◆ **MATERIAL FOR THIS TASK**:
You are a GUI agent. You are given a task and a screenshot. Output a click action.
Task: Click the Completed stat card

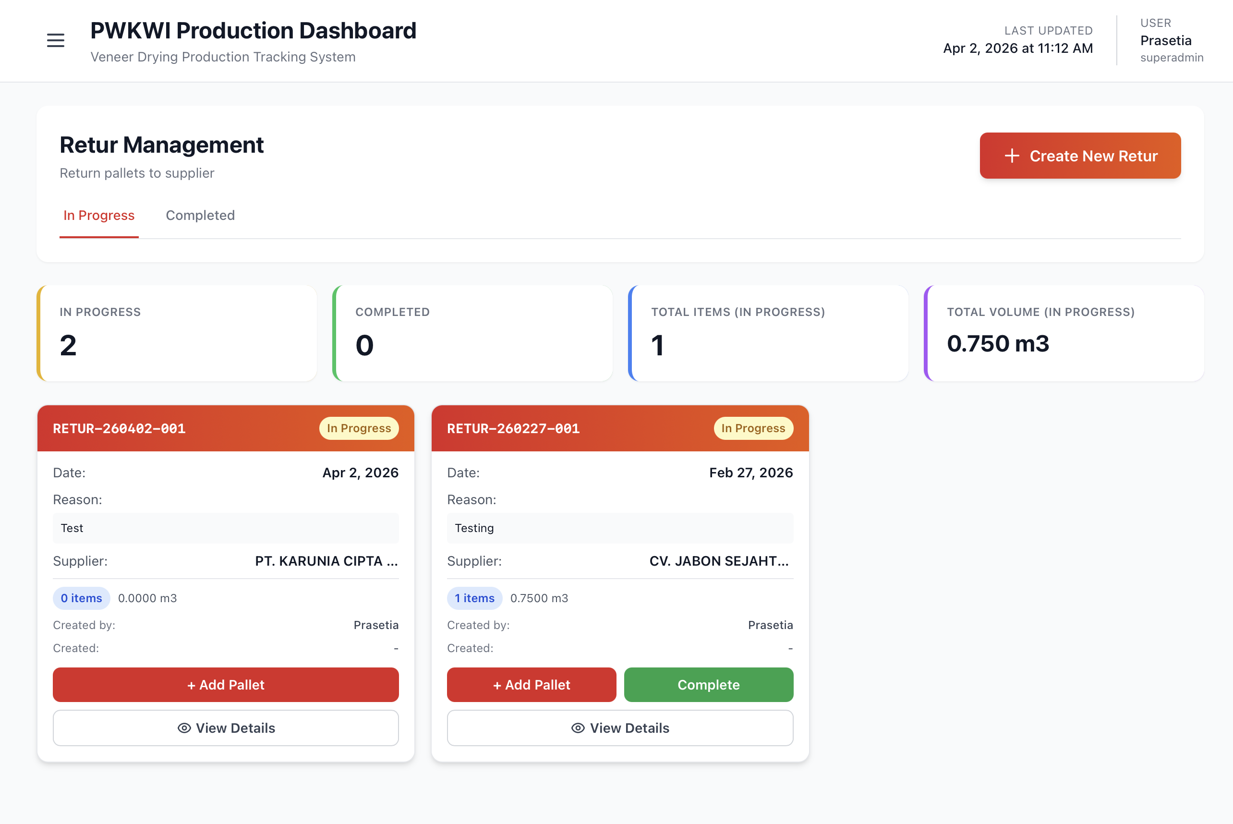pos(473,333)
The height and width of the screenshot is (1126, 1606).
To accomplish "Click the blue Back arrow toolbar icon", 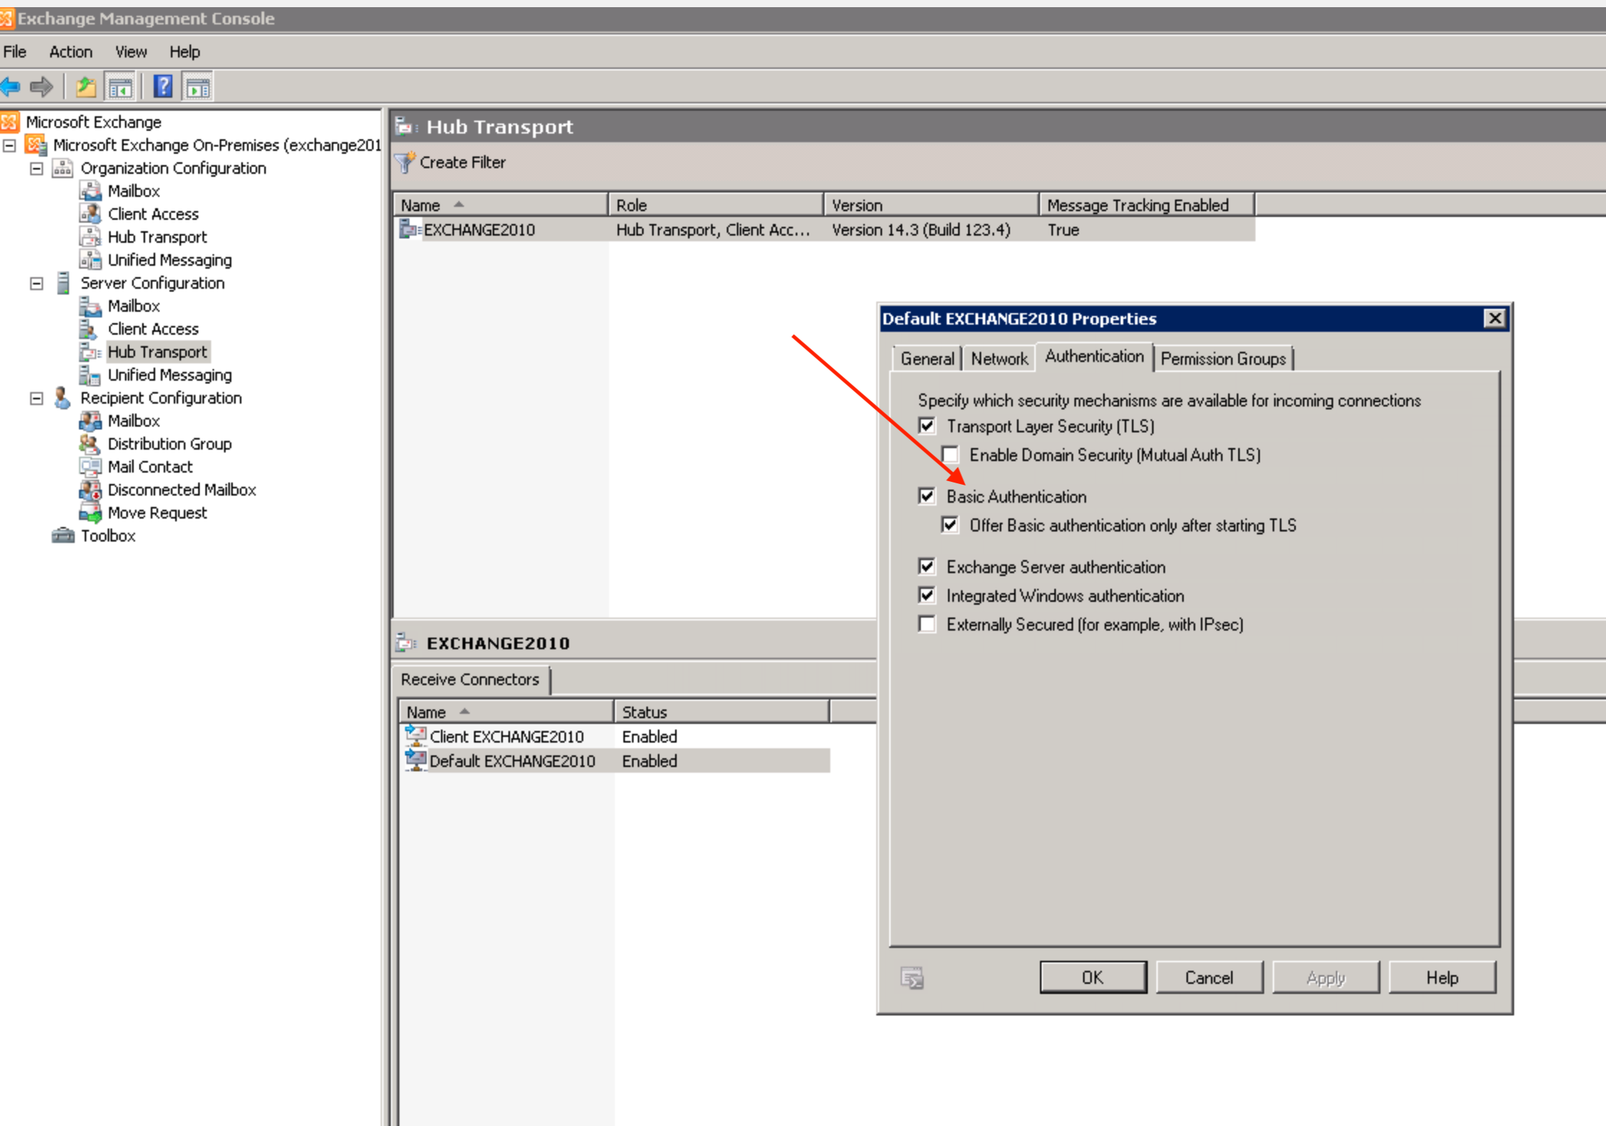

◆ **TASK TO CARRY OUT**:
Output verbatim the lines beginning at the line with "Task: Click the Completed stat card" and ending at the last line of the material above, inclusive. Do not carry over any pictures.

◆ **PROBLEM SOLUTION**:
Task: Click the Completed stat card

pos(473,333)
The height and width of the screenshot is (1126, 1606).
To accomplish "Click the blue Back arrow toolbar icon", 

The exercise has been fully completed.